Port 8545 and Ethereum Wallets, A Very Bad Combination
Ethereum has for quite a while became a compelling alternative to Bitcoins. With a much lower price, easier to mine (as the hashes are not yet as complex as Bitcoin) and easier in system resources, it became very popular. However, the biggest problem with cryptocurrency, in general, is not the underlying technology for which it runs (blockchain), but rather the exchange points where people trade real currency to cryptocurrency using their crypto wallet.
This is exactly what happens to Ethereum, where port 8545 was used for exposing some Ethereum wallets to the public Internet without the knowledge of its owners. The auto scan of Ethereum wallet via port 8545 was actively detected starting Dec 3, 2018. As per design, Ethereum wallets are expected to operate within the localhost using port 8545, but some wallets are configured to expose themselves to the public (the internet) instead. To add insult to injury, a default wallet has no password yet, until the user set a specific password for it.
With an Internet-exposed Ethereum wallet, unauthorized fund transfers can occur, causing the unsuspecting user to lose Ethereum coins without any notification. The only initial defense strategy against this is for the user to be mindful of their wallets, by setting a very strong password for it, preventing brute force attack against its encryption.
Since 2015, publicly accessible Ethereum wallets were already known to exist. But nobody has responded to the call of the Ethereum team to take necessary precautions, including the use of a strong password to lock down those Internet-facing Ethereum wallets. There are also Ethereum wallets that refuse to prompt its users for a new password upon creation, which further increases the possibility of account hijacking. Lost Ethereum though unauthorized fund transfers can no longer be recovered by the original owner, the subsequent transactions where the stolen funds are used can be tracked, as per Blockchain’s design.
Just like any other cryptocurrency operating in the world, Ethereum is easy to use and transfer. Paired with insecure crypto exchange services, it is a sure fire way to lose a lot of money for a short period. Scanning of 8545 is not only restricted to highly trained cybercriminals but for everyone that has enough time in their hands to perform the scanning. This is because scanning tools such as geth-hack, an open source software are available for everyone to download and use.
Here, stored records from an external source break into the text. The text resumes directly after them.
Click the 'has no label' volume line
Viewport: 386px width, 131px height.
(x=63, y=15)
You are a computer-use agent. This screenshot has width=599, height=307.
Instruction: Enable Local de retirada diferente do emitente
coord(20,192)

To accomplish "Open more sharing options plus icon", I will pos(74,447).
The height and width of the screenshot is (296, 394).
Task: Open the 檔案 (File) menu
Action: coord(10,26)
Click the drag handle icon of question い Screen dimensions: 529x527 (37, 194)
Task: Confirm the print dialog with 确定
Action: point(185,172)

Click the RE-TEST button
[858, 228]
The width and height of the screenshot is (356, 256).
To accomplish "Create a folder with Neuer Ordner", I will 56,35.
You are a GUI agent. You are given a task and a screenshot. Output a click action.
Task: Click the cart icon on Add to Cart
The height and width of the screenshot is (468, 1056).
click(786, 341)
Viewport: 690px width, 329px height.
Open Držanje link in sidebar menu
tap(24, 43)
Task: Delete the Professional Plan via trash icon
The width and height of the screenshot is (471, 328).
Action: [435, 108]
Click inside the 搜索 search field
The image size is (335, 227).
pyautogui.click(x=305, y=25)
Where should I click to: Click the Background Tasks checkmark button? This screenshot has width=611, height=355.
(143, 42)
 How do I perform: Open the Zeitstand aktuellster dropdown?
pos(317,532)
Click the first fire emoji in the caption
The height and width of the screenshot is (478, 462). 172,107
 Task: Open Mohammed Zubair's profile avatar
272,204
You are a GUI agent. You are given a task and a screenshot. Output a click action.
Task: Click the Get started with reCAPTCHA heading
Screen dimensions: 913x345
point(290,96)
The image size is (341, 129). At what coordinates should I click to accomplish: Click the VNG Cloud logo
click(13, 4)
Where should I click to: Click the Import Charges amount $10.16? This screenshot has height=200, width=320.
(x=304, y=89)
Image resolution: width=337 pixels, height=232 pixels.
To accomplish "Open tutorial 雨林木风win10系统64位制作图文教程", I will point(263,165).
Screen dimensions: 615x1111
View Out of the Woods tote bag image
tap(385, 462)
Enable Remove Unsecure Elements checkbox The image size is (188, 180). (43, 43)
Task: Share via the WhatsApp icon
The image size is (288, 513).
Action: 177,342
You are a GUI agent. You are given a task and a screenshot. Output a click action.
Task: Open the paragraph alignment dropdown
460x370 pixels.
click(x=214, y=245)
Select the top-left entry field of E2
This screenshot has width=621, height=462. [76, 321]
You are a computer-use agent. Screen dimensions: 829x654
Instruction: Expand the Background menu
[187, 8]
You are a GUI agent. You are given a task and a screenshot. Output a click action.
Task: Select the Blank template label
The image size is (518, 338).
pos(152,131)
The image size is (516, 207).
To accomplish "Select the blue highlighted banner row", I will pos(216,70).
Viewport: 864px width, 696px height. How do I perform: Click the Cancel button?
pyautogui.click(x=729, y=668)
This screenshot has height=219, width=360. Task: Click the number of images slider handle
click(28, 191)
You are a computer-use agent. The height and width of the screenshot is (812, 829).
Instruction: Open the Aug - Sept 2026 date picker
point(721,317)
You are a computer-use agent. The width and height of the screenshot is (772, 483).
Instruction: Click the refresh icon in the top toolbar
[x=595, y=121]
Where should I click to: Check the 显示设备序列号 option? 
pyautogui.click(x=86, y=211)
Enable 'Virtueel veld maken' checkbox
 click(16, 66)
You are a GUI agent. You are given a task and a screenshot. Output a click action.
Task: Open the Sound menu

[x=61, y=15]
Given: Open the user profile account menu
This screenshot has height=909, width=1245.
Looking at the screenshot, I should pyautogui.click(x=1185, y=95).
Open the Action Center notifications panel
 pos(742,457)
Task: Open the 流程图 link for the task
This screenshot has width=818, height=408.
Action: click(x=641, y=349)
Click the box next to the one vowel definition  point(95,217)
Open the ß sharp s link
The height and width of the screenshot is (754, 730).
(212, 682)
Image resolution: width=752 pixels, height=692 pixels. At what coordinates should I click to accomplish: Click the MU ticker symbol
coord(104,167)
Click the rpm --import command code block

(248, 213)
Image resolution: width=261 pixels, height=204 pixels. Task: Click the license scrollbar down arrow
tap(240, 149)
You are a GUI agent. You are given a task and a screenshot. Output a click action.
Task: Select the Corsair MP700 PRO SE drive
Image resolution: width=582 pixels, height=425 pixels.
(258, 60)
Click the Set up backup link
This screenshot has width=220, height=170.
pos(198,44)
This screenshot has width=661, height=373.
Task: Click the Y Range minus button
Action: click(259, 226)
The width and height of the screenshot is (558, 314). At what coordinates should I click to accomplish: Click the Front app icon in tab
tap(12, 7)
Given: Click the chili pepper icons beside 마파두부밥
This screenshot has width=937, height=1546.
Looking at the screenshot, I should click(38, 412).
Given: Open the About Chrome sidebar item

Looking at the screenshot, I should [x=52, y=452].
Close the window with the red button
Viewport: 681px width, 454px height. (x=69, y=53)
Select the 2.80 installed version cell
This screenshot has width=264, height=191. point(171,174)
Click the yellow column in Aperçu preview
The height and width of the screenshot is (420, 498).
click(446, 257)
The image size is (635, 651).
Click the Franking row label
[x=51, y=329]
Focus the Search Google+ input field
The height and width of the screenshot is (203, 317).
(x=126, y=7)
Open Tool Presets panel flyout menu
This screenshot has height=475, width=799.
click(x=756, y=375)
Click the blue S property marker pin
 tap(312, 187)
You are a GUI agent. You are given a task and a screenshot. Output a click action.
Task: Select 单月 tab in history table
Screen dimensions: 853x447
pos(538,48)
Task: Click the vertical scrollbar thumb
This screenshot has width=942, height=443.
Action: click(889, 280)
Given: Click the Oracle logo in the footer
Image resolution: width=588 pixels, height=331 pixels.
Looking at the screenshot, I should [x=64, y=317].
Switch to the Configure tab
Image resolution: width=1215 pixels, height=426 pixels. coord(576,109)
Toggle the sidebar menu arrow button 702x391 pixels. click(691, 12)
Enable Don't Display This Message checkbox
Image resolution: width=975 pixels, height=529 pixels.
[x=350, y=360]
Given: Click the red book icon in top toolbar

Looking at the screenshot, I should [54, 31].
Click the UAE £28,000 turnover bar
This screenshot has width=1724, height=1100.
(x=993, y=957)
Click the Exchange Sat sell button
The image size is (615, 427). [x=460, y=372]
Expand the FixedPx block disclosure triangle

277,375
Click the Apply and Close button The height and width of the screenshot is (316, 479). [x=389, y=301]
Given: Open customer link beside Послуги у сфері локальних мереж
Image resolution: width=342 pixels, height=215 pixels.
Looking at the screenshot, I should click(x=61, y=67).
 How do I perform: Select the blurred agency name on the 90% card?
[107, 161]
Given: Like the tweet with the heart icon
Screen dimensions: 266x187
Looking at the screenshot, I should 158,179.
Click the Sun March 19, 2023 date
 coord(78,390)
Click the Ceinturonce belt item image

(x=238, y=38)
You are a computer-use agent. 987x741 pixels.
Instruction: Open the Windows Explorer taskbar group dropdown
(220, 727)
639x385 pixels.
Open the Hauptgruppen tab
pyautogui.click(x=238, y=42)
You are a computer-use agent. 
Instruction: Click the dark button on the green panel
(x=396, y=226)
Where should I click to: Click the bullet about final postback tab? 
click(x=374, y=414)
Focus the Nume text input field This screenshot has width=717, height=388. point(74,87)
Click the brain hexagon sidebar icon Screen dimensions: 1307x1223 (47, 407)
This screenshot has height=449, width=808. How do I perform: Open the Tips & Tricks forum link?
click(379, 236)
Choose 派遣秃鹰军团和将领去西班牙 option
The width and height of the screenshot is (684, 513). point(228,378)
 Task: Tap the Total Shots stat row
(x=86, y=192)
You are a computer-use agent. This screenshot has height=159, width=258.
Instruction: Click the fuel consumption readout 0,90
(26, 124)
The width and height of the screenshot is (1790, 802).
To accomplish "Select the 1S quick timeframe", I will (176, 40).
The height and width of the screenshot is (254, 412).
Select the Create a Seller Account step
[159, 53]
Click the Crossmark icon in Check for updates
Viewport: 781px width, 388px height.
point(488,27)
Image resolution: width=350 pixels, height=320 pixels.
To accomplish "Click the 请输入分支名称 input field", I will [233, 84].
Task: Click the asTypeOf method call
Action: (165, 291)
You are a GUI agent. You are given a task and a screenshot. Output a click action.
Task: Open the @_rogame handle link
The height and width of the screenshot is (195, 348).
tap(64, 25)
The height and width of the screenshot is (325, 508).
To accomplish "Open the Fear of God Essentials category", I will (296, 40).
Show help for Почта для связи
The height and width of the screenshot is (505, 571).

Cybercriminals have diversified with cryptocurrency-related cybercrimes for 2018 after a year of over-utilizing the use of their ransomware to raise profits. Threat actors love the silent operations of cryptocurrency thieving and mining using machines they never owned. Detection of their activities is the most concern for a cybercriminal, which makes their ransomware less profitable in the long run, as more companies will implement credible backup systems. The enterprise with a decent backup system can reverse the bad effects of ransomware without paying for ransom, hence more virus authors are developing cryptocurrency mining malware instead. Silent operations of this new malware type are very helpful for cybercriminals as it delays and even hides the existence of their creation from advanced users and system administrators. The longer they can hide and remain undetected, the bigger chance more cryptocurrency can be mined using the infected machines.